El terreno era un pedazo de campo atrapado en el corazón de la colonia. Un hoyo verde entre calles, casas, edificios y almacenes. Suerte de acahual urbano. Refugio de alimañas, incluso humanas, quedaba separado del exterior por una barda con boquete. De vegetación horrenda pero auténtica, en temporada de calor despedía un olor a mierda que se disipaba rápido. A pesar de la fábrica de jabones a dos cuadras, todavía existíamos en la región más transparente de Humboldt, de Reyes, de Fuentes, y desde la azotea de ésta-su-casa se veían lejanos, firmes y completos los dos volcanes, y ciertos días, hasta el copete de la Malinche.

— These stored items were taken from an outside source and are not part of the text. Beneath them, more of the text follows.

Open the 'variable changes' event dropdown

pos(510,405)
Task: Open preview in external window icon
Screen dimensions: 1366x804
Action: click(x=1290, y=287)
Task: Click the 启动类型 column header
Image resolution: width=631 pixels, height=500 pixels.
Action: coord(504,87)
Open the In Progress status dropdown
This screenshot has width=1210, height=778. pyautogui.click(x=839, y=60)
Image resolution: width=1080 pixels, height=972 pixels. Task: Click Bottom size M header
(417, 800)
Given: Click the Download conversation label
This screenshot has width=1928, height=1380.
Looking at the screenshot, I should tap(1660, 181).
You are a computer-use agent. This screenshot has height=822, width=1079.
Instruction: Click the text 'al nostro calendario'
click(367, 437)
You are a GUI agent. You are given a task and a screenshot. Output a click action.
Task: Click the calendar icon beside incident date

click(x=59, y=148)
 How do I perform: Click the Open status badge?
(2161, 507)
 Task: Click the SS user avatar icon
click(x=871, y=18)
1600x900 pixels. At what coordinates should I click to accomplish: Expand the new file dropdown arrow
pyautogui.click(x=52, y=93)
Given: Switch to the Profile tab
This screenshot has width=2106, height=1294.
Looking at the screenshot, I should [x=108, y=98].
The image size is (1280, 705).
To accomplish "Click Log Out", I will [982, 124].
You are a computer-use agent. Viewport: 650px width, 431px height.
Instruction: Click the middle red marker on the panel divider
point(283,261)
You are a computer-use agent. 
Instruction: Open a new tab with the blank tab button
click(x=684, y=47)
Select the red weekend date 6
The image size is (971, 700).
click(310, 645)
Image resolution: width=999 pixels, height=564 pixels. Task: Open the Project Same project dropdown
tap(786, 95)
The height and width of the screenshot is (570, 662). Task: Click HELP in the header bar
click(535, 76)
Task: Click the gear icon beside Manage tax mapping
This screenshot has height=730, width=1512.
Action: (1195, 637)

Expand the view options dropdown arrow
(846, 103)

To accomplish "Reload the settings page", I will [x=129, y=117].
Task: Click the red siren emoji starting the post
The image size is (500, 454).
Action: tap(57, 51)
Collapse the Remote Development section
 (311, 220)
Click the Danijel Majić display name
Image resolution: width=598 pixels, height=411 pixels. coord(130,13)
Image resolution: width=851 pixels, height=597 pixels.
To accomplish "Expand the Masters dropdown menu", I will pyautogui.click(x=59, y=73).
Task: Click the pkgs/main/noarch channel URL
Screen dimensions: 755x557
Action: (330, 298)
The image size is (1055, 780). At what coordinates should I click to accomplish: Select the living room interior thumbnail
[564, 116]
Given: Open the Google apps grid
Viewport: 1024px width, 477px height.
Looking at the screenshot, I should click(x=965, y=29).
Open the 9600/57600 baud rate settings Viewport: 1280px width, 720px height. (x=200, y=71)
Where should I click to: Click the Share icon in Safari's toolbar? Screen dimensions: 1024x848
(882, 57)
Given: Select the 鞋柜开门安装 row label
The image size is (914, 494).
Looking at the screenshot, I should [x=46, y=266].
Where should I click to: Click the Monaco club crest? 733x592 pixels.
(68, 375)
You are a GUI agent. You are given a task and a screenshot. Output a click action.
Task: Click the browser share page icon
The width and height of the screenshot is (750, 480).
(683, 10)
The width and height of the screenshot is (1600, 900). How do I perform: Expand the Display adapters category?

En la cosmovisión paternal, el terreno poseía valor estratégico. Quién sabe cuál su dueño -alguno tendría- pero su existencia formaba parte de la nuestra. Lindaba con el frente más largo, un punto débil. La barda (alta y alambrada arriba, y todavía agrégale púas) no siempre contuvo las ratas y los ratas. Para las primeras estaban los perros. Para los segundos, la Colt 45, que al menos una vez usó mi padre. Vaya susto. Casi se ajusticia a unos pelados que una noche ya mero se roban su colección de timbres.

El terreno, por supuesto, lo teníamos prohibido. Pero la vida está llena de pretextos. El balón seguido se volaba al laberinto de matorrales, arbustos y hortigas. Tenía su mérito recuperar la bola. Desde la azotea, como sucede con todas las tentaciones, se dominaba su vista a plenitud. Pero como todas las tentaciones, estaba fuera de control.

Confieso que fui pirómano. Ah la dialéctica, Hegel y las arañas: mi padre se especializaba en prevención de incendios. De eso trabajaba en una fábrica en la Industrial Vallejo, el día entero. Con el tiempo, el corazón se le había hecho de bombero. Por mi parte, siempre le tuve ganas al terreno. Un estiaje, no aguanté las ganas y le prendí fuego. Tuve cómplices. Nunca se supo quienes.

La Venus de Milo y el ferrocarril humeante de Cerillos La Central: ni periódico hizo falta. La llamarada y el desmadre, la patrulla, el carro de bomberos que llegó tarde y mal. Mi padre abandonó el trabajo para supervisar lo que quedaba del siniestro. También llegó tarde, por un embotellamiento en la Glorieta de Camarones. Ya existían las horas pico.

Fue grandioso. Toda esa lumbre rodeándonos. Fue espantoso. Sucedió tan rápido que se me atravesó el aliento. Rojos y transparentes, la combustión se arrojó de brazos a lo alto y casi me lleva. Por un momento, todo se me perdió en la garganta de un dragón.

Los muros del terreno ennegrecieron para siempre. Los brotes colgantes de nuestra yedra se calcinaron. Casi se propaga por el jardín. Al perico, que pasaba el día en la enredadera, le entró un pánico que ya jamás se le salió. Una columna renegrida que no se llamaba aún esmog se dispersó sin eco en la región más transparente.

Me hice pendejo. Quizás exageré, porque sospecharon. El terreno fue una brasa. Luego quedó oscuro y muerto. El tiempo pasa, la vida vuelve. Como en los sueños, para las lluvias de mayo el terreno reverdeció como si nada. La vegetación volvió a ser fea, los balones se siguieron perdiendo, pero no provoqué otros incendios. Uno basta.

Con los ojos sucios, trata de ver el aire a su través. Presa de la confusión del siglo, hace un fuego y se hiere los ojos. Quiere sacarlos del humo, de la niebla que cierra un puño sobre los párpados de los niños que no se acuestan temprano y los llenan de visiones. Hace cuanto puede. Los ojos ganan. Se encienden.